Friday, June 17, 2005

A couple of things I posted at Kudlow's Money Politics

I'm really tired after a 17-hour day of running around Manhattan in early morning hours, then working until dark. It's one of those days where I wanted to blog about something, but I can't remember it right now.

For tonight, I'll repost a couple of comments that I made on Larry Kudlow's Money Politic$ blog. I was really annoyed at these two liberals who have a form of economics, but deny the common sense thereof.
Well, well, well. The Krugmanites are coming out of the woodwork.

That's an appropriate term to call you, IMPT and KTS, because you have no understanding of what you talk about.

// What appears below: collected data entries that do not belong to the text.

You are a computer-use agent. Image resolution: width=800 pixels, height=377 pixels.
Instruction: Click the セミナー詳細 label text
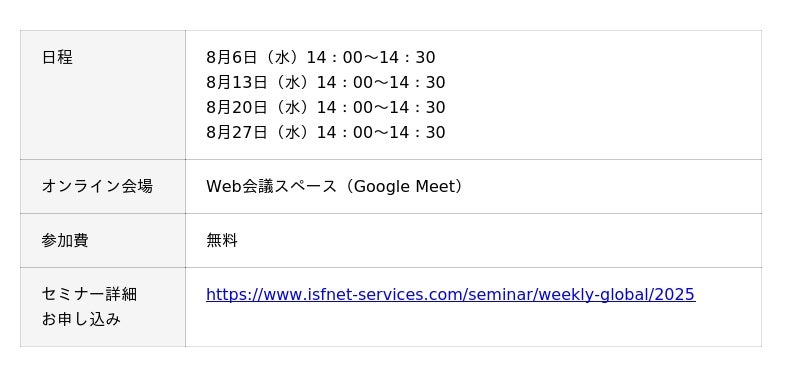89,294
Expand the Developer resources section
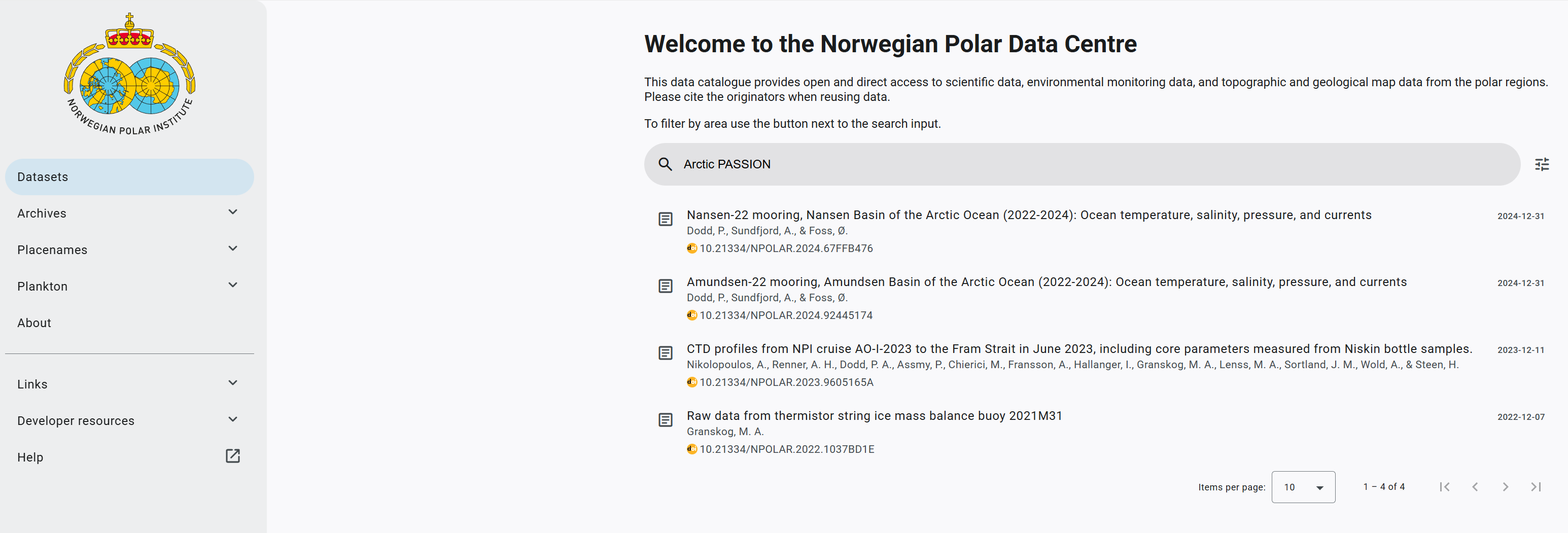1568x533 pixels. (232, 420)
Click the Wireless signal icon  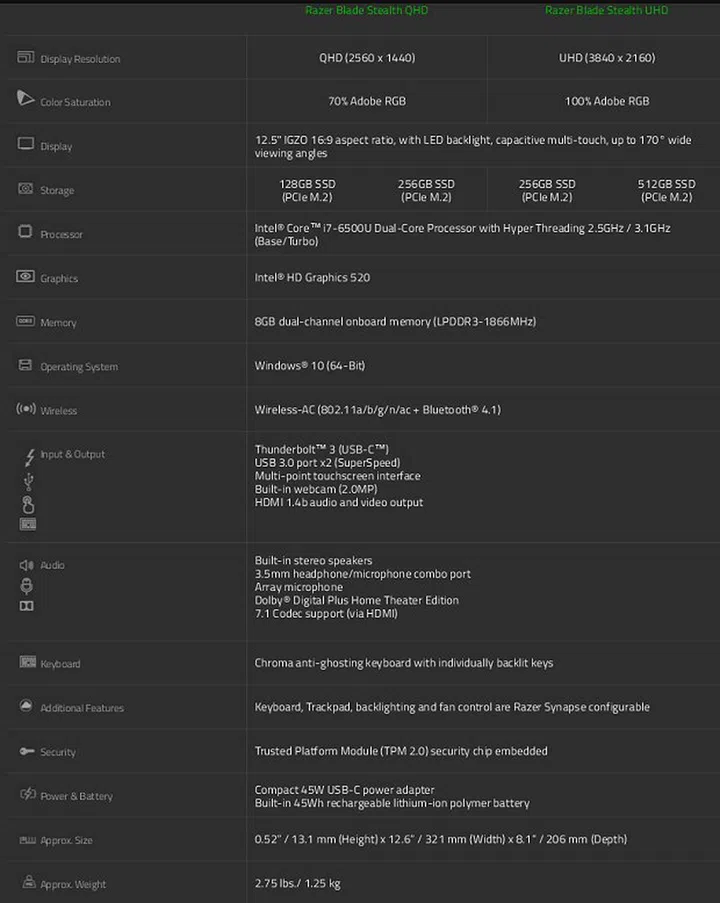point(26,409)
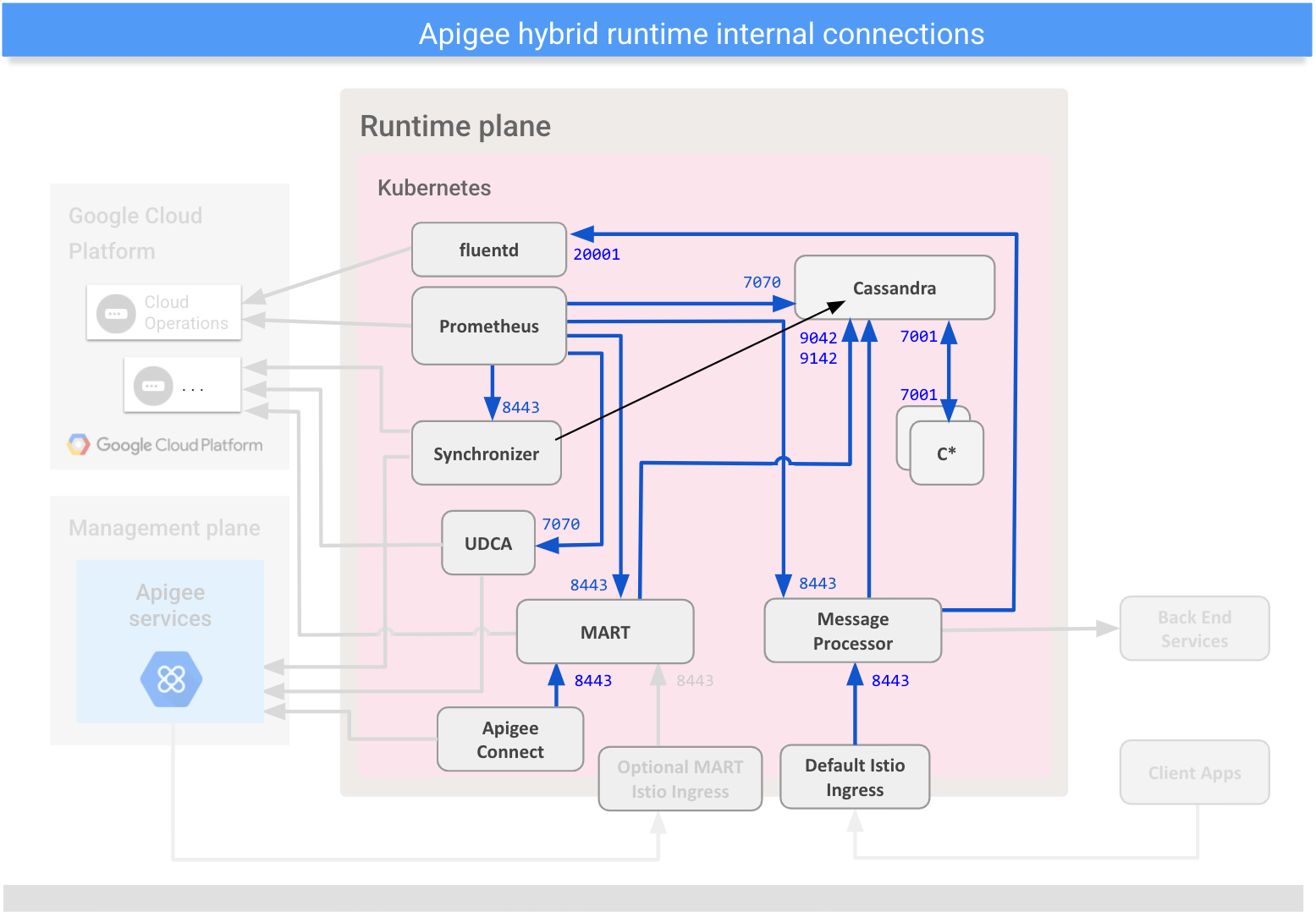The width and height of the screenshot is (1316, 917).
Task: Click the 20001 port label near fluentd
Action: click(597, 254)
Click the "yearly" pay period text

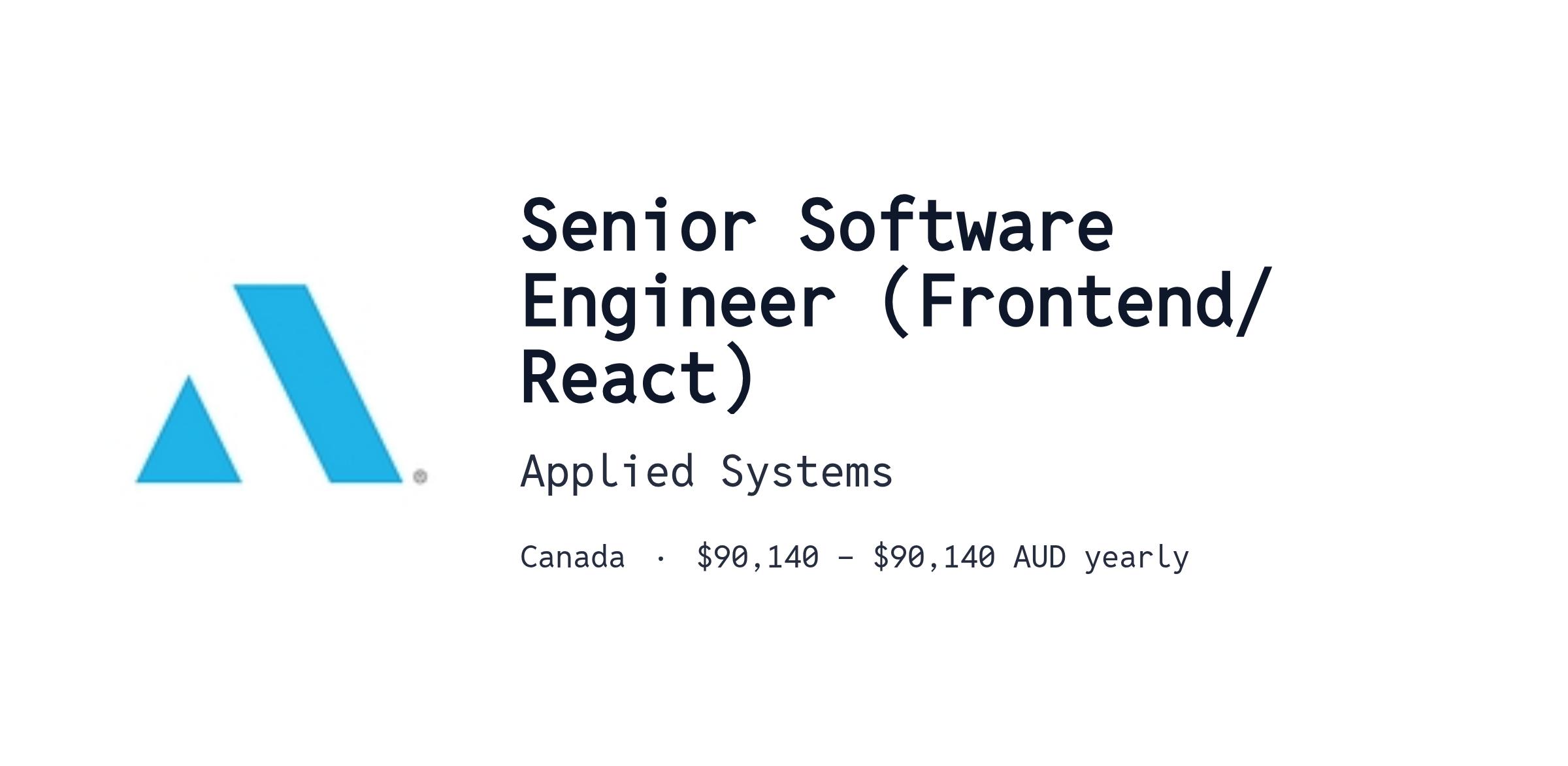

First, you're ignorant, or just plain lazy to do research on your groundless accusations. Larry has not shied away from criticizing Bush's tariffs. For example:

Steel tariffs were a big policy miscue, but fortunately they were rolled back. Now trade liberalization, a growth-generating policy, is back on track.

Second, you're following in the footsteps of your discredited, ever-pessimistic hero, Paul Krugman. (One of the entries that Don Luskin linked to there is by yours truly, and Econopundit liked it enough to link to it as well. You'd both do well to read it, .)

Since at least 2002, Krugman has propagated the myth that "unemployment went down because people stopped looking for work." He used it even before unemployment's last peak in 2003. Krugman was effectively saying, "Unemployment should have gone up even more, but people are dropping out of the labor force."

Krugman was wrong then, and his statement remains wrong today, by both measures of how many people are employed.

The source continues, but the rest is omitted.